Sunday, April 27, 2008
Money Flows Into the Materials, Industrials, and Health Care Sectors
My recent posts have examined money flows into the energy, technology, and consumer staples stocks as well as the consumer discretionary and financial sectors. (The latter post includes a detailed explanation of the money flow measure).
In this post, we take a look at five-day money flows plotted against the materials (XLB; top chart), industrials (XLI; middle chart), and health care (XLV; bottom chart) ETFs, which track the sector components of the S&P 500 large cap stock universe.
As with the earlier posts, I've taken the ten stocks most highly weighted within those ETFs to estimate sector money flows. Those stocks are as follows:
Materials: MON, DD, FCX, DOW, AA, PX, APD, NEM, NUE, X
Industrials: GE, UPS, UTX, BA, MMM, CAT, HON, EMR, DE, GD
Health Care: JNJ, PFE, MRK, ABT, WYE, MDT, LLY, GILD, AMGN, UNH
We can see from the top chart that, unlike the other sectors, funds have been consistently flowing into the materials sector, as the five-day average has spent much of its time above the zero line separating inflows from outflows. Note, however, that the most recent readings have been rather tepid. When XLB hit new price highs two weeks ago, money flows were lagging. When we had selling in the commodities last week, flows turned negative. This appears to be part of a shift out of the hot commodities stocks and into more beaten down areas, such as financials and consumer discretionaries.
Money flows for the industrials sector trace a pattern we've noted before: waning selling pressure since the January highs and net inflows since early April. As XLI has tested recent price highs this past week, money flow hit new highs before trailing off late in the week. The pattern of higher lows and higher highs in the five-day flow numbers suggests that investors have been putting money to work in this area.
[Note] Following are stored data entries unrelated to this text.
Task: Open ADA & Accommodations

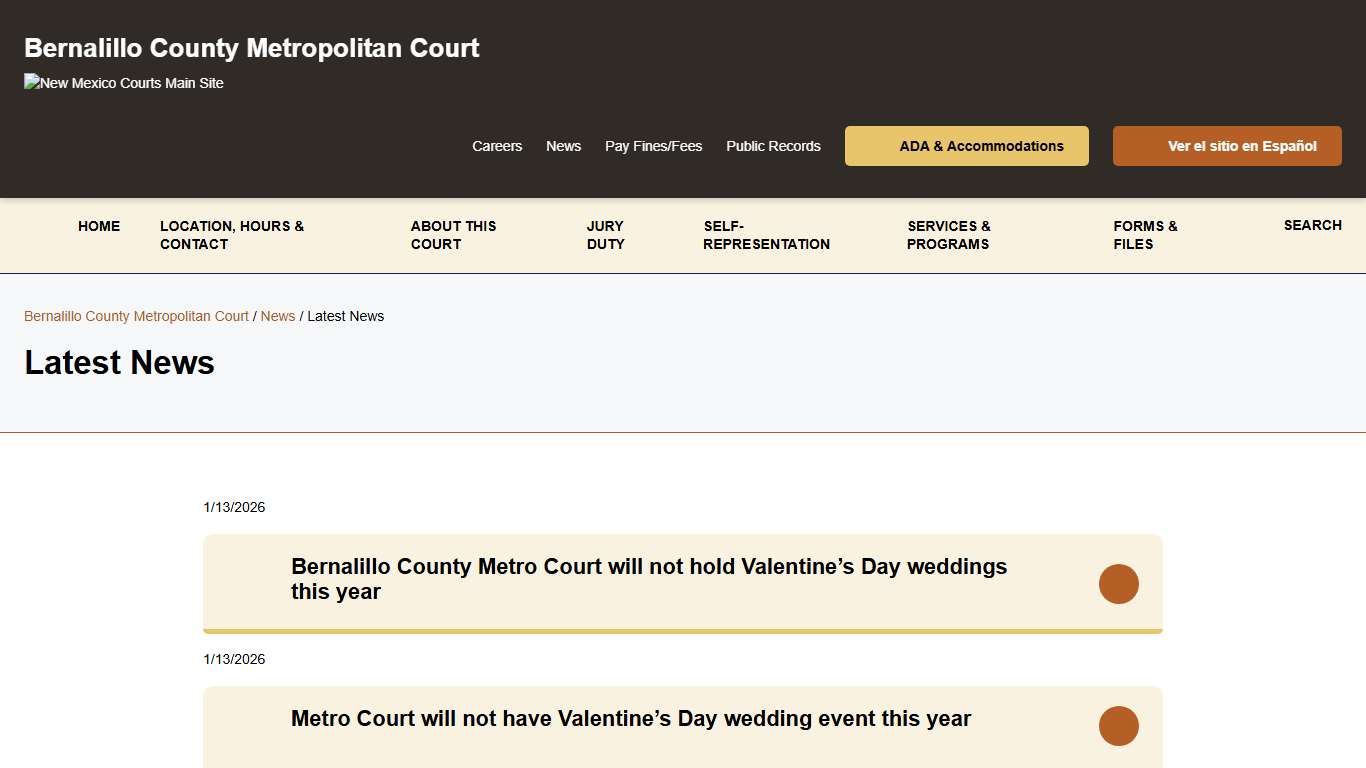Action: [x=966, y=146]

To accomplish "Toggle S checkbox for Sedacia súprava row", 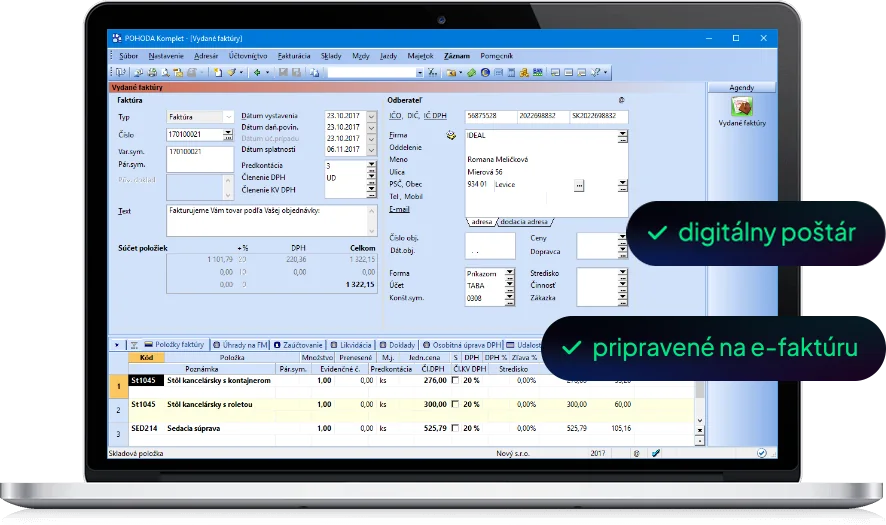I will click(x=455, y=428).
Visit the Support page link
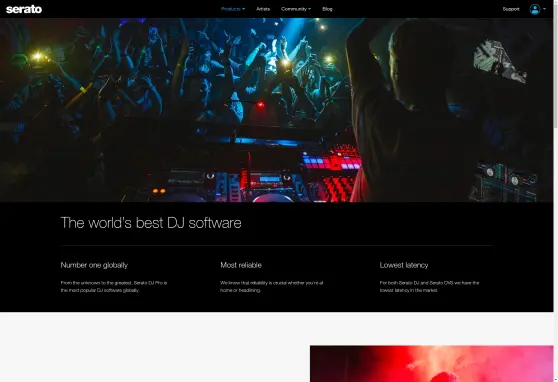558x382 pixels. [x=511, y=9]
Finally we have the weakest of the sectors: health care. Observe that, as the broad market has rallied of late, XLV has barely participated. Money flows have been rather consistently negative as well. We saw some inflows early this past week, but those have hardly been impressive. It is quite likely that investors, noting the health care reform ideas advanced by the Presidential candidates, are not aggressively dedicating capital to this sector.
Once again we can see how the flow of funds in and out of sectors captures important market themes. This is a promising measure of sentiment that I'll be covering in greater detail in the future.